- RECORD EXCERPTS:
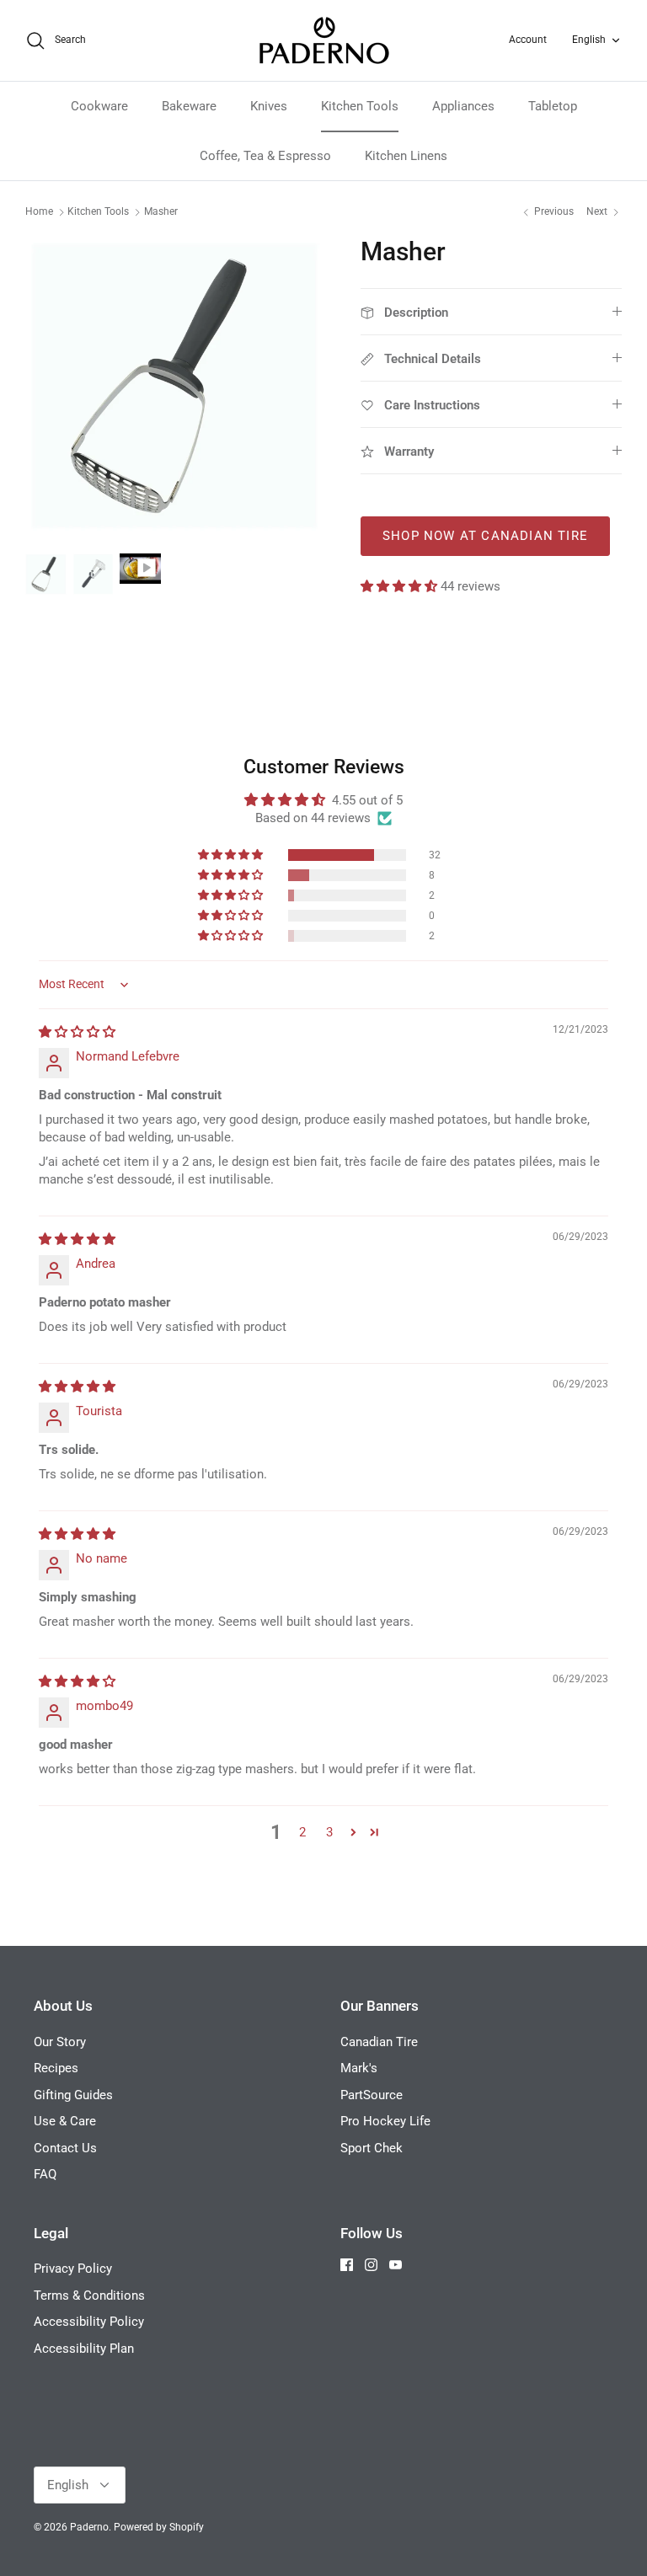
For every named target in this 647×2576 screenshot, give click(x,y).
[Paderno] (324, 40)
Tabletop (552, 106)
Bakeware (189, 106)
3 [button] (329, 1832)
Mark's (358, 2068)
--
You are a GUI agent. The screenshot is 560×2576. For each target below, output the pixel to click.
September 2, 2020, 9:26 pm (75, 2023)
--
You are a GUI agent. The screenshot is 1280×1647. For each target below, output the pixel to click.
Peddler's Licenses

- AIM OF THE EXERCISE: Out of the entries, report each line that contains the word "pixel".

- RESPONSE TO THE EXERCISE:
You are a GUI agent. The screenshot is 560×2576. For each target below, output the pixel to click.
You are a GUI agent. The screenshot is 1280×1647. For each target below, output the pixel to click.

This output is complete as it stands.